_Extract_.
The Option 2 failure assessment curve can be determined according to Equation (7):

$$f\left(L_r\right)={\left(\frac{E{\epsilon }_{ref}}{L_r{\sigma }_Y}+\frac{L_r{}^3\sigma _Y}{2E{\epsilon }_{ref}}\right)}^{-0.5} L_r\le L_{r,max}$$

(7)

where σ_ref is the reference stress, and ε_ref is the corresponding strain in the true stress-strain curve of the material, i.e., σ_ref = L_r × σ_Y.

Figure 5 displays the Option 1 and 2 evaluation curves of the X65 base material of the Ø813 × 17.5 mm pipe used in this paper.

4.5. Calculation of L_r and K_r

According to BS 7910, the fracture ratio (K_r) and load ratio (L_r) can be calculated as follows:

$$\begin{gathered} K_r=\frac{K_I}{K_{mat}} \\ {\left(Y\sigma \right)}_P=M{f}_w\left\{k_{tm}{M}_{km}{M}_k{P}_m+k_{tb}{M}_{kb}{M}_b\left[P_b+\left(k_m-1\right)P_m\right]\right\}\sqrt{\pi a} \\ {\left(Y\sigma \right)}_S=M_m{Q}_m+M_b{Q}_b \end{gathered}$$

(8)

(Text and item location entries)
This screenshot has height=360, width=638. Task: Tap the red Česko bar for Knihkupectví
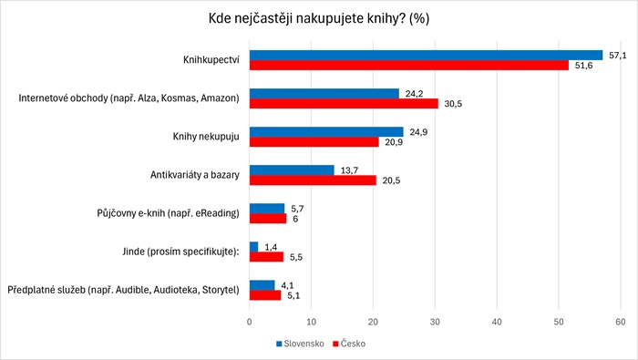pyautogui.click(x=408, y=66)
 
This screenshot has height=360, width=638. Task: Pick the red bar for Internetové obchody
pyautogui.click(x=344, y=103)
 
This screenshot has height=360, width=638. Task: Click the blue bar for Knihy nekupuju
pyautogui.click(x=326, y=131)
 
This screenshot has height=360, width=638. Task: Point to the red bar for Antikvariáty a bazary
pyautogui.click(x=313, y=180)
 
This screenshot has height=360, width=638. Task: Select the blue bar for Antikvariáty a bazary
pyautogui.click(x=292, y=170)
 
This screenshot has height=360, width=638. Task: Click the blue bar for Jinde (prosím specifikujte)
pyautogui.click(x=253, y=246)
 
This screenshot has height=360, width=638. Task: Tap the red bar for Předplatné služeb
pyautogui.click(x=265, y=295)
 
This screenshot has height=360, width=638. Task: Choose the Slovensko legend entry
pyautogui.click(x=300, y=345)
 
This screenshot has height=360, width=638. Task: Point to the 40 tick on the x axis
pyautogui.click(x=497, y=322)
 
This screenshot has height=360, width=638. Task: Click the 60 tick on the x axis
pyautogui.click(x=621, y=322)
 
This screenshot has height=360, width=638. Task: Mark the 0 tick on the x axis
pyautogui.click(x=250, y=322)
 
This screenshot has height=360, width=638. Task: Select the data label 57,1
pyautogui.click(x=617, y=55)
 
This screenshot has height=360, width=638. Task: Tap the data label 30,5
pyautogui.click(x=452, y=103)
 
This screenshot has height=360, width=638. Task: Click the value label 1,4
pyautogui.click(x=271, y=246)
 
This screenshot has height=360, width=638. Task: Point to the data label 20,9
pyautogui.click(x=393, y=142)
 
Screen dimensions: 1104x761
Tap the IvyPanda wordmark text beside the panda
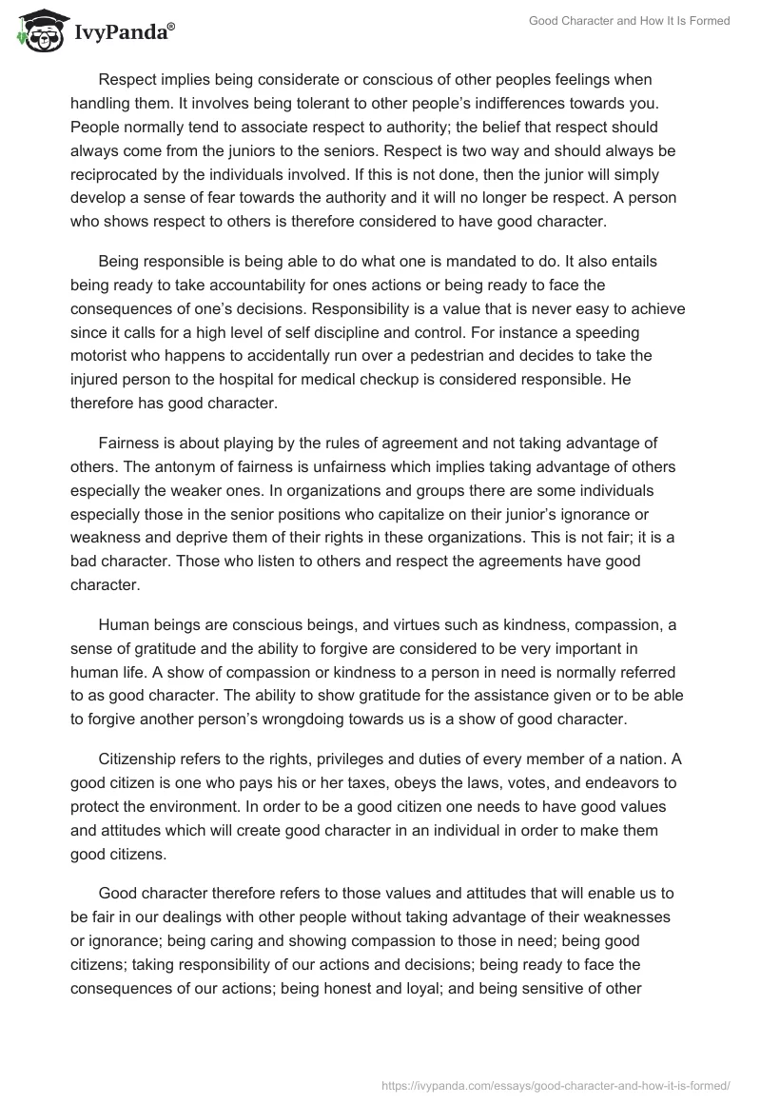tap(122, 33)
---
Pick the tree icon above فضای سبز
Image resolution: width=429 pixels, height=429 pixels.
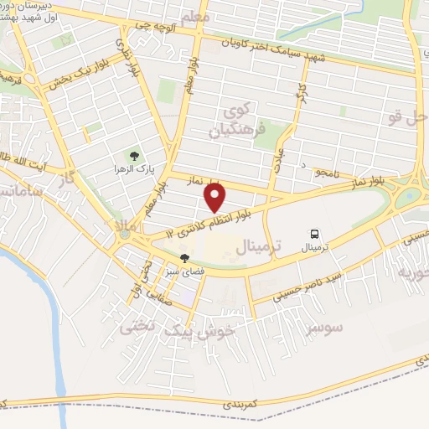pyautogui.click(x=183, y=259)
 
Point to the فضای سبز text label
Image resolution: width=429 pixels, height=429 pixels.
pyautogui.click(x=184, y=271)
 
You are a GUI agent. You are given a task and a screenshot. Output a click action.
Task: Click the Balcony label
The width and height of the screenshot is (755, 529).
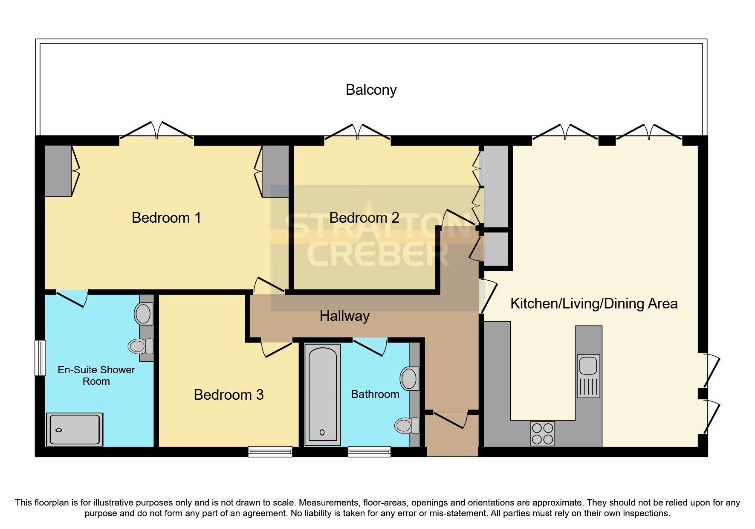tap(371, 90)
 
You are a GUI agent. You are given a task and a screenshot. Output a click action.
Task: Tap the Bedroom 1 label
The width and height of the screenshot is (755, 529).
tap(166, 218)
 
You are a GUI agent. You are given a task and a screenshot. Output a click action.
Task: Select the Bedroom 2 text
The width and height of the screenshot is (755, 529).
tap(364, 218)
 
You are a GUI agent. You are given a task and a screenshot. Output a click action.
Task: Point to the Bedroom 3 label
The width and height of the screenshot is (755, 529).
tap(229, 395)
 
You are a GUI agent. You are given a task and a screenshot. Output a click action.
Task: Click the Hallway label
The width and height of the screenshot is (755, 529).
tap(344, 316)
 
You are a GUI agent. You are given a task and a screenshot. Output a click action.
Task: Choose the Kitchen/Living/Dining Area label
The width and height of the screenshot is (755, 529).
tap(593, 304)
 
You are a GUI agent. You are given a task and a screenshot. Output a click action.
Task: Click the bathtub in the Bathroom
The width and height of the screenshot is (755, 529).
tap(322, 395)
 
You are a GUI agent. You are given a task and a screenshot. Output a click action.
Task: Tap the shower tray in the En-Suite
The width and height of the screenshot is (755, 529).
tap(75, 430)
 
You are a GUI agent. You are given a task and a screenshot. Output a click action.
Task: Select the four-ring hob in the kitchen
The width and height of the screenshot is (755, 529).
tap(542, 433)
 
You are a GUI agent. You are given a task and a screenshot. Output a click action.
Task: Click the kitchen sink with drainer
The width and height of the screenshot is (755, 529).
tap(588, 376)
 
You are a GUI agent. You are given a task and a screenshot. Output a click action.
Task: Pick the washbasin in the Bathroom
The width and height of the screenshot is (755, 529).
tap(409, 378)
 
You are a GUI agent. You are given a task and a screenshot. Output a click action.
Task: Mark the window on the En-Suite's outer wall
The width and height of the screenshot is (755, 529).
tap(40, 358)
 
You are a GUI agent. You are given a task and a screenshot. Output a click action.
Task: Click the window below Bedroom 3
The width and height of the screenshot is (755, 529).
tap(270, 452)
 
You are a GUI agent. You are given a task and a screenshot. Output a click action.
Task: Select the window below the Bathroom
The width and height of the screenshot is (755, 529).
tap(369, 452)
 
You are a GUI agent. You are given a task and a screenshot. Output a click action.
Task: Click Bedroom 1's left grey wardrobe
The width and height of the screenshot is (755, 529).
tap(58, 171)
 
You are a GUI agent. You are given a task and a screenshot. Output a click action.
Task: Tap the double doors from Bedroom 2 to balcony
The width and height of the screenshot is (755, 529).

_What is asked_.
a – Write out the part of the failure assessment passage starting at "The Option 2" and ending at "in this paper.".
b – In the failure assessment passage, which standard is cited for calculating the fracture ratio and load ratio?
c – Give what follows Equation (8) in the failure assessment passage.

_Answers to the problems_.
a –
The Option 2 failure assessment curve can be determined according to Equation (7):

$$f\left(L_r\right)={\left(\frac{E{\epsilon }_{ref}}{L_r{\sigma }_Y}+\frac{L_r{}^3\sigma _Y}{2E{\epsilon }_{ref}}\right)}^{-0.5} L_r\le L_{r,max}$$

(7)

where σ_ref is the reference stress, and ε_ref is the corresponding strain in the true stress-strain curve of the material, i.e., σ_ref = L_r × σ_Y.

Figure 5 displays the Option 1 and 2 evaluation curves of the X65 base material of the Ø813 × 17.5 mm pipe used in this paper.

b – BS 7910

c –
$$L_r=\frac{{\sigma }_{ref}}{{\sigma }_Y}$$

(9)

where (Yσ)_P is the contribution from principle stresses; (Yσ)_S is the contribution from secondary stresses; K_I is the tensile stress intensity factor; a is the crack depth; M is the Bulging correction factor, which is M = 1 for the outer surface circumferential crack; f_w is the finite width correction factor, which in this case is f_w = 1.000; M_m and M_b are the stress intensity magnification factors of membrane and bending stress components, respectively; M_km and M_kb are respectively the membrane and bending stress intensity magnification factors at the weld toe; k_m is the stress concentration factor due to misalignment; σ_ref is the reference stress corresponding to the applied load; σ_Y is the base material yield stress, and k_tm and k_tb are the membrane and bending stress concentration factors, respectively. Since the specific equation is not provided in Annex B, the membrane and bending stress concentration factors are not considered for the time being, and are taken as 1.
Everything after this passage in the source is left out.